27 The sentence for count 8 was, as above detailed, a fixed term of two years and six months imprisonment, whereas the sentence for count 10 consisted of a non-parole period of two years with a balance term of four years. As counsel for the appellant pointed out, no reason was given for the discrimination between the sentences on these counts which were found to be based upon similar facts.
28 It is recognized that a judge must fix an appropriate sentence for each offence and then consider questions of cumulation, concurrence and totality: per Gummow J in Pearce v The Queen (1998) 194 CLR 610 at p 624; Mill v The Queen (1988) 166 CLR 59. However, the power of this Court to intervene is dependent upon a conclusion that some other, less severe, sentence should be imposed: Criminal Appeal Act 1912 s 6.

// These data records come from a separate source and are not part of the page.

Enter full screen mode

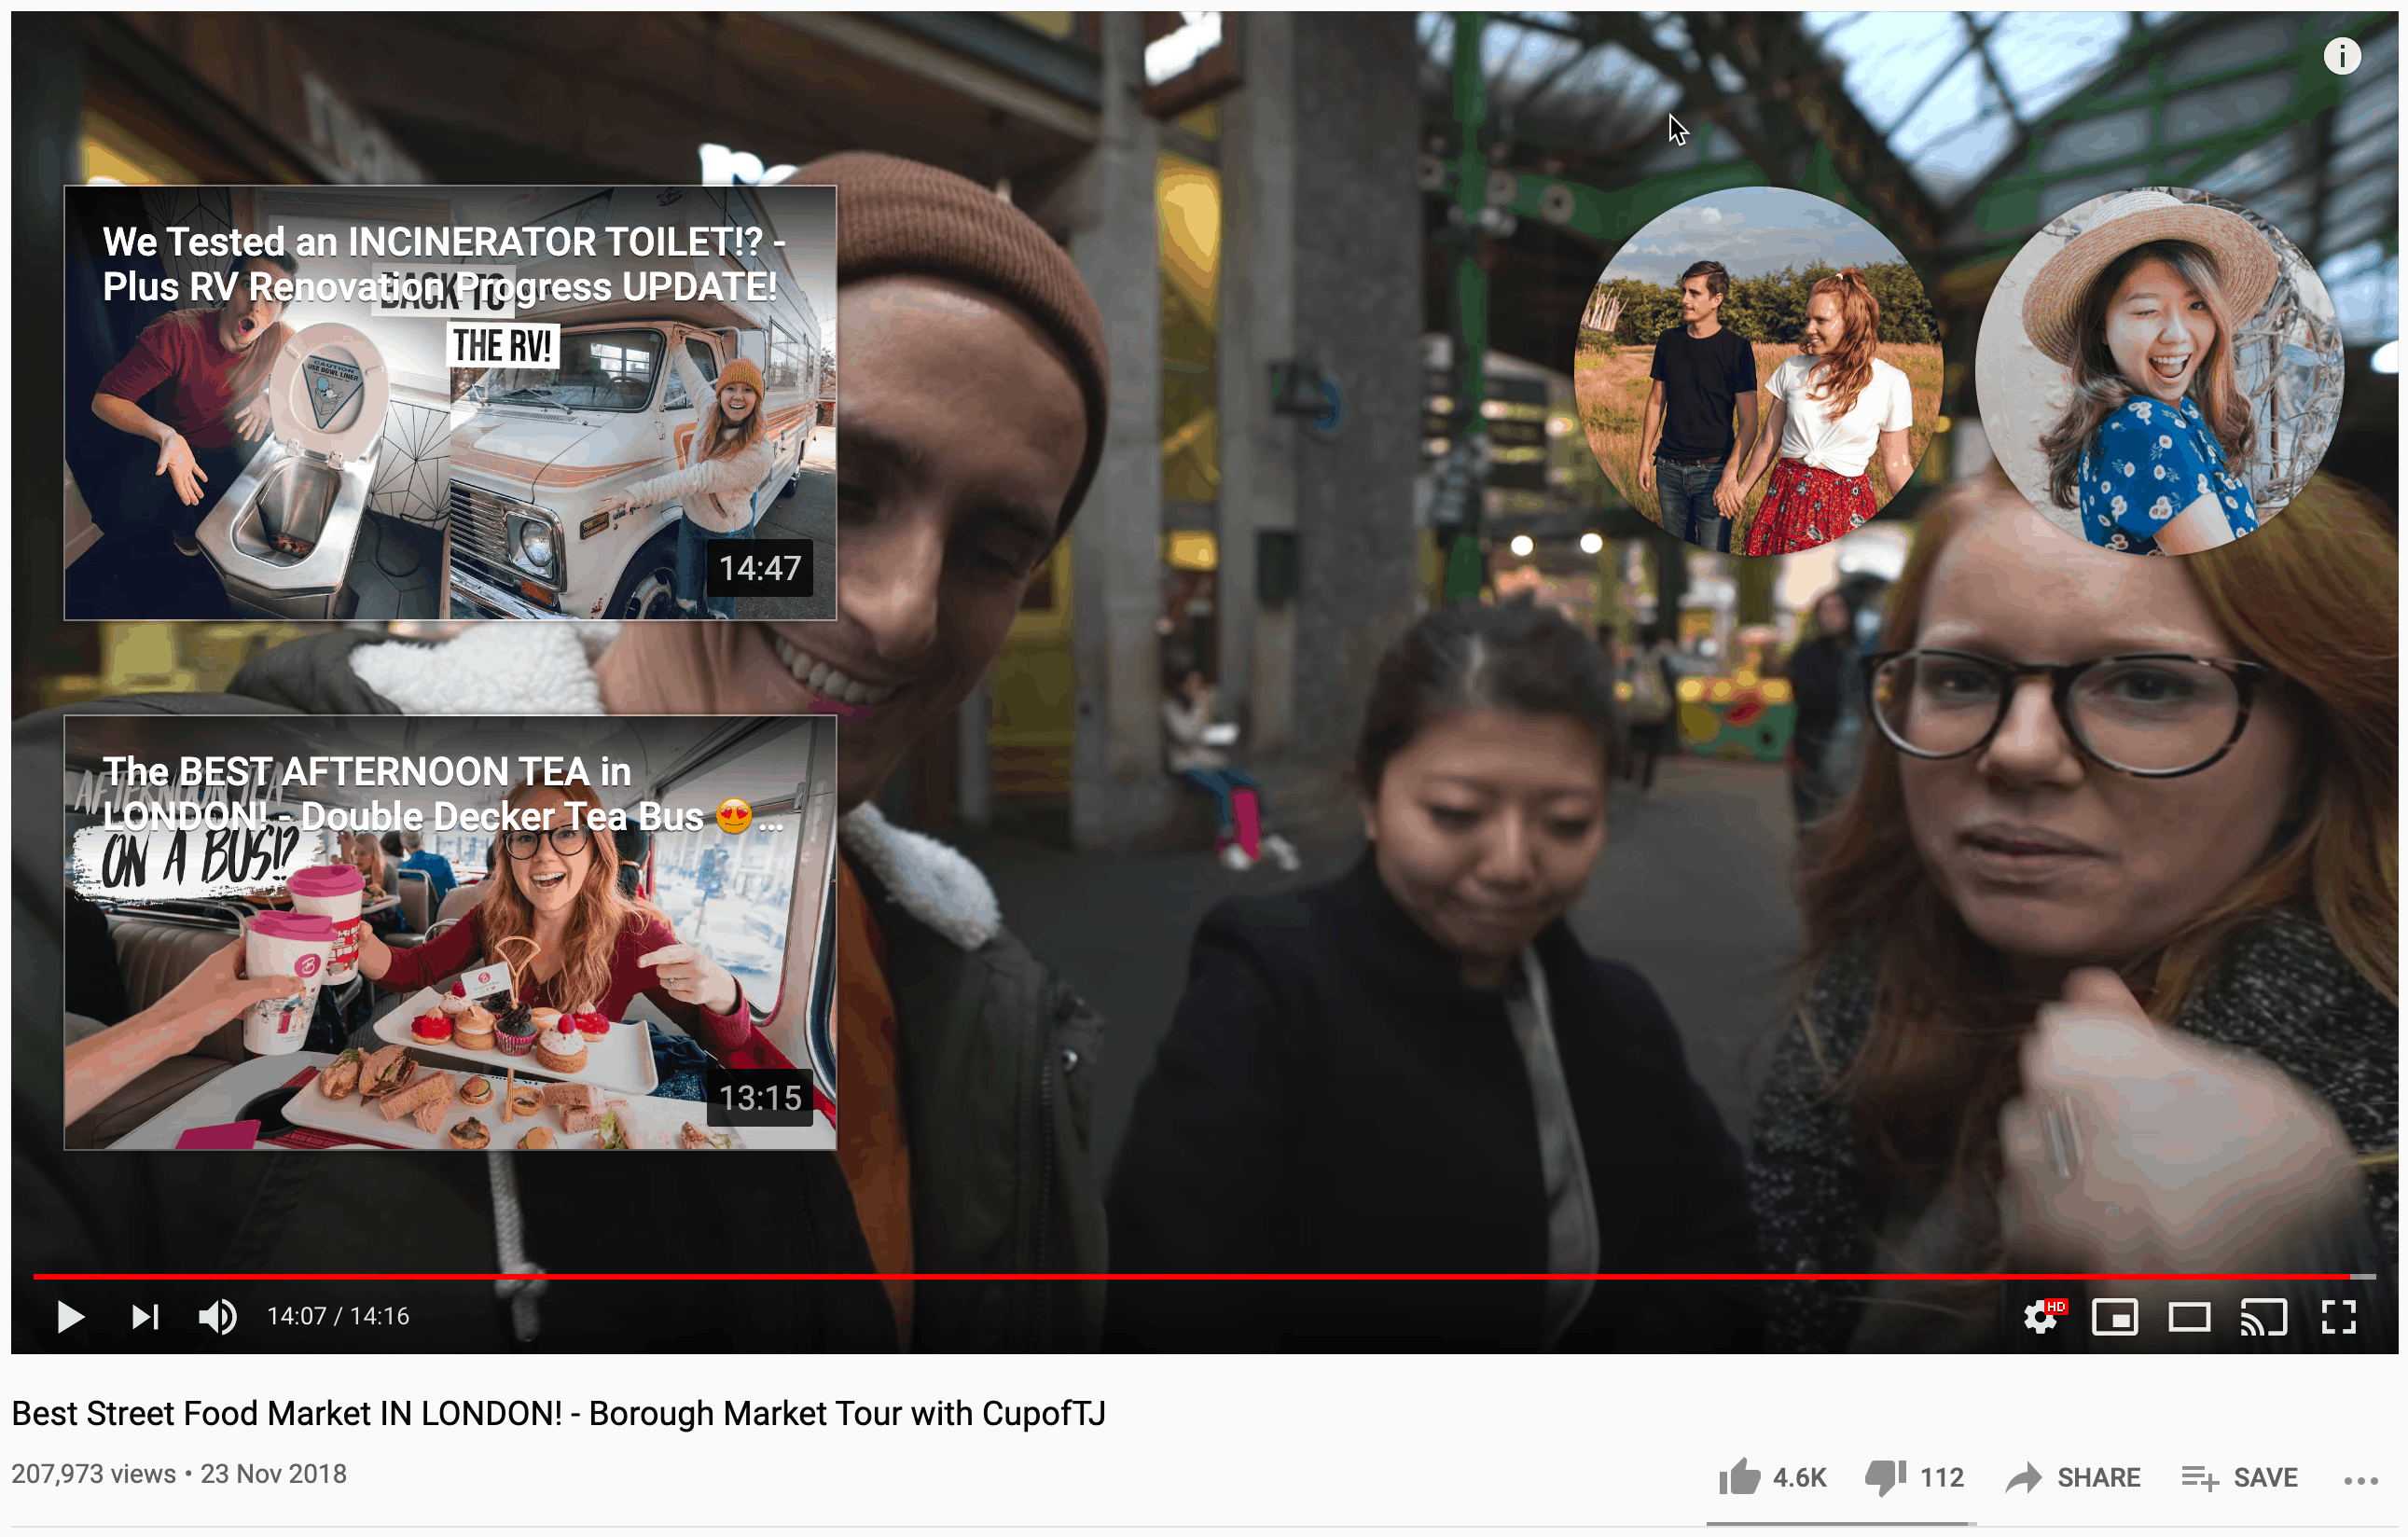[2338, 1317]
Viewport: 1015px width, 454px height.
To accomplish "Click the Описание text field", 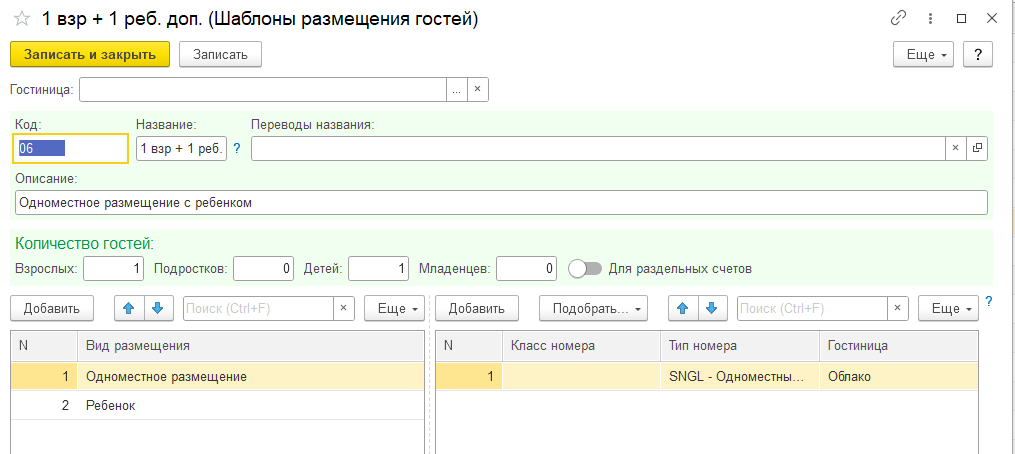I will (x=500, y=203).
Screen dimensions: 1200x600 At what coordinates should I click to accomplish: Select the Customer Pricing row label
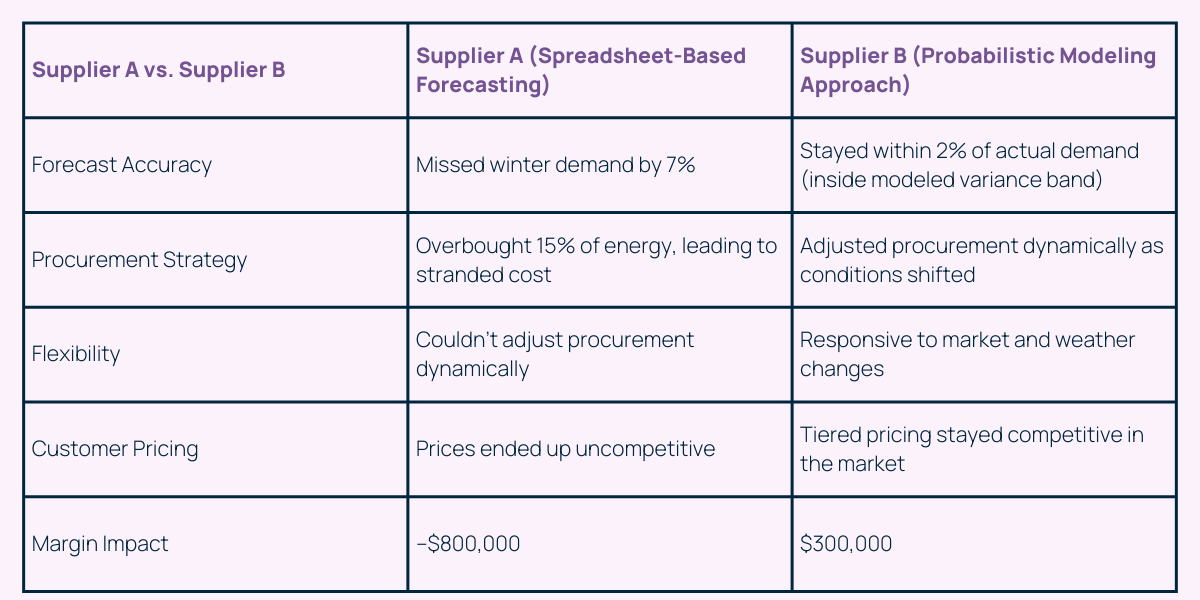coord(115,449)
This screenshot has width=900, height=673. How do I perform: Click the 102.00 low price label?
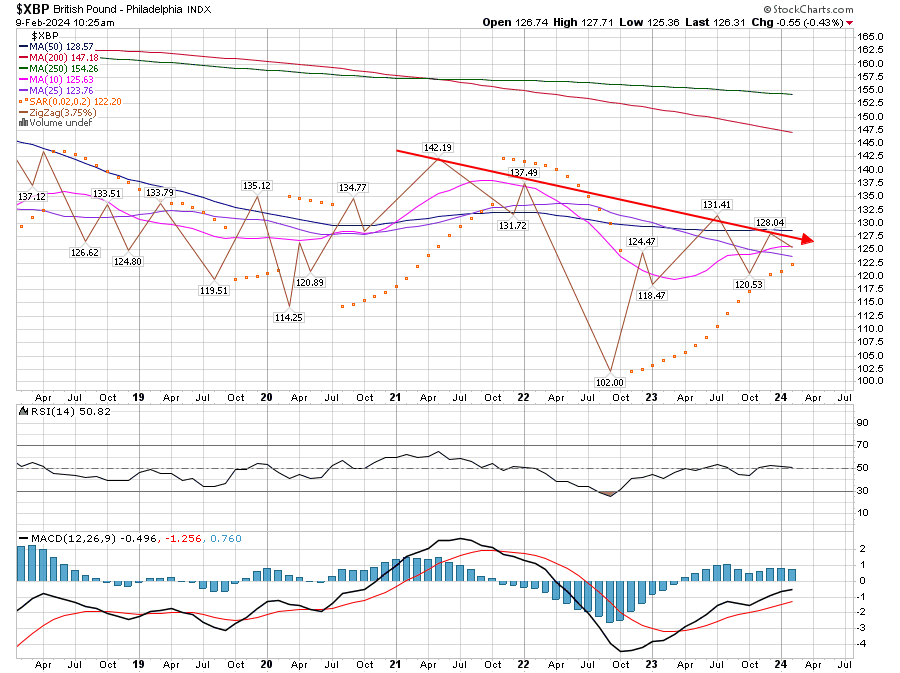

29 In the present instance, his Honour imposed fixed terms on every count except count 10, the commencement date of which was three years four months (9 March 2009) after the date when initial custody commenced (9 December 2005). Whilst there is scope for criticism of the structure of which his Honour has applied, the ultimate question is whether this Court should intervene and, in some way, reduce the effective custody to be undergone by the appellant.
30 As earlier noted, the quashing of count 4 provokes a reconsideration by this Court. The progress of the appellant whilst in custody which is evidenced in his and his solicitor's affidavit and some circumstances attested to by Mr Murray in an affidavit filed by the Crown should be given account and the guarded optimism about the appellant's prospects of rehabilitation of which the sentencing judge spoke, should be more favourably now assessed.
31 Nevertheless, the appellant should receive sentences which appropriately reflect sexual depredation in a varied scale of seriousness against four different victims, all of whom were members of his immediate or extended family group. These depredations extended over more than twenty years and were visited upon victims sequentially. It does not aggravate, but it does not attract leniency, that as long ago as 1981 he did not respond to parental discipline nor that in 2000 when some of his conduct became known, he made no more than a token effort to seek counselling.
32 As earlier stated, the sentence on count 4 which is now to be quashed did not impose any additional custody to other sentences which were being served concurrently.
33 No purpose would be served in engaging in a restructuring of the sentences to achieve the same overall result.
34 In my view, no less severe sentence than an overall imposition consisting of an effective non-parole period of five years and three months and a balance term of four years is warranted in law.